I am so glad Mina works with clay in MY NAME IS MINA! In David Almond’s companion novel, SKELLIG, Mina is a minor character, but her love of creating with clay is still a part of the story. Ever since reading the book with my local book club, when I think of Mina, I think of clay! The day of our book club meeting, the room was filled with kids that could not get their fill of working with the clay. This actually led me to start a homeschool art club, but that is a whole other story . . .
What’s so special about clay?
So, what is it about clay that makes it such a hit? Mina’s description of making one thing, then turning it into something else, then squashing it all together and starting over entirely made me think that clay’s ability to be shaped and reshaped again and again might be the special quality that makes it accessible to almost every kid.

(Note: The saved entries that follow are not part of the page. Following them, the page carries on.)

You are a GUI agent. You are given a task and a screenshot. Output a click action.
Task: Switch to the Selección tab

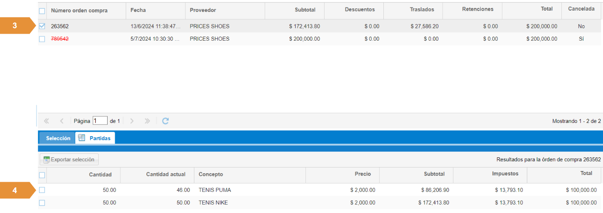(58, 138)
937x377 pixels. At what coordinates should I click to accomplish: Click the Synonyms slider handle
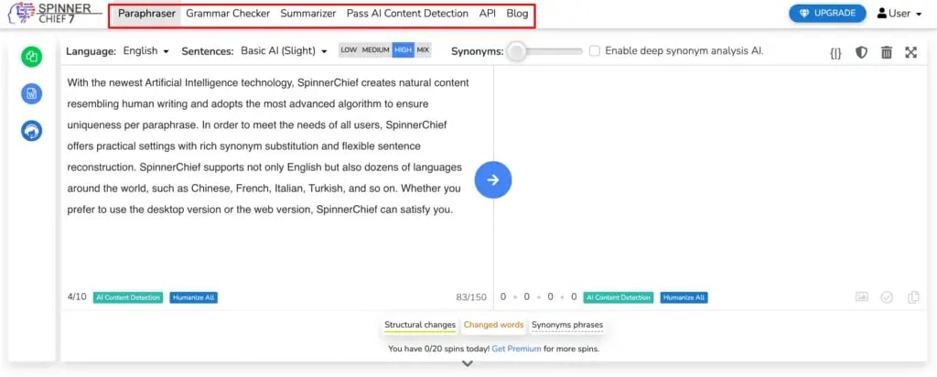coord(517,51)
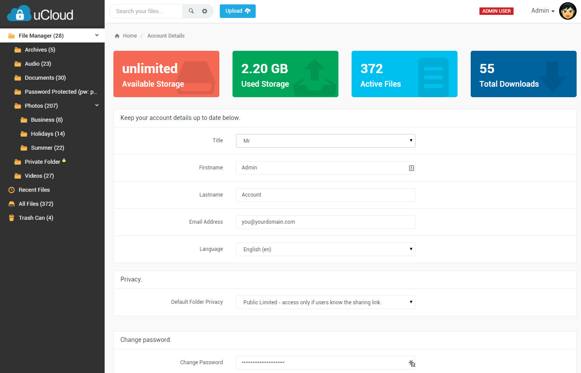Screen dimensions: 581x373
Task: Click the search magnifier icon
Action: [x=191, y=11]
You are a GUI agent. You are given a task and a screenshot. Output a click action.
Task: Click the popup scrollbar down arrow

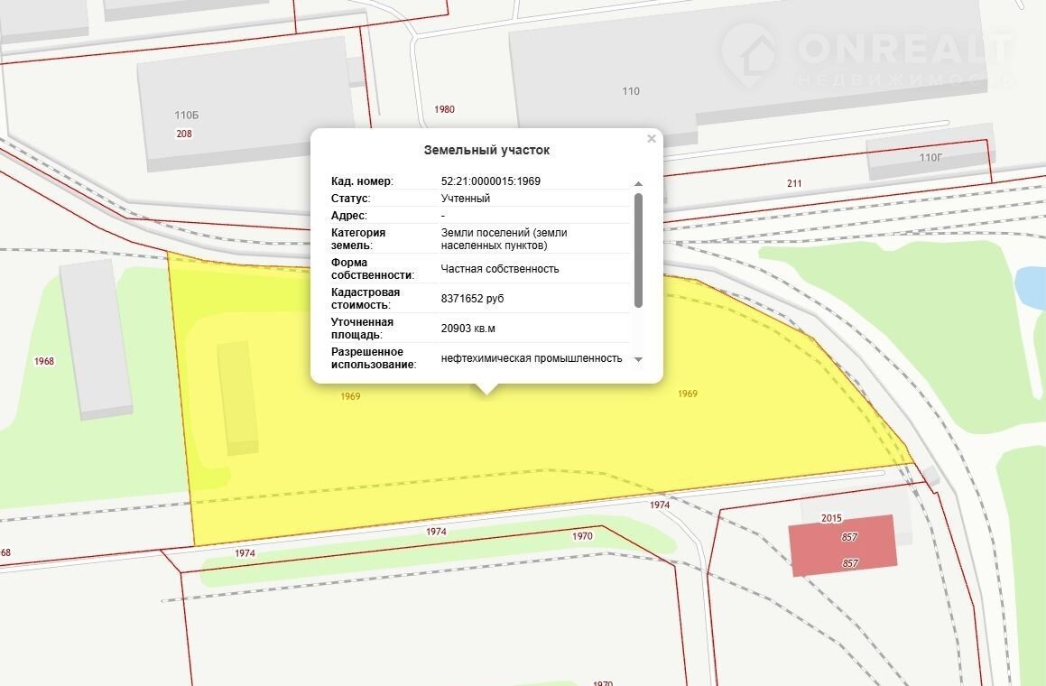[638, 359]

Rarely do you find a kid sitting as they might with a blank piece of paper, wondering, “What should I do?” When part of a clay model gets “messed up” (as a kid might say), that part can get redone with little collateral damage to the other parts of a creation, and without ending up with a crumpled piece of paper on the floor. And, regardless of what is made out of the clay, there is always the simple joy Mina describes of just “sticking my fingers in the clay.” In fact, starting a group clay meeting with a few minutes of tactile exploration would be a fun way to begin.
Getting started – Materials
The first step in experiencing the joy of working with clay is to decide what kind of clay to use. Like Mina, most people do not have access to a kiln. It’s okay–just get air-dry clay, available at most art supply stores. That is what I used with my book club and it worked great! Remember, though, that the clay will shrink a bit upon drying, which can lead to the separation of pieces of clay that were not attached together extremely well.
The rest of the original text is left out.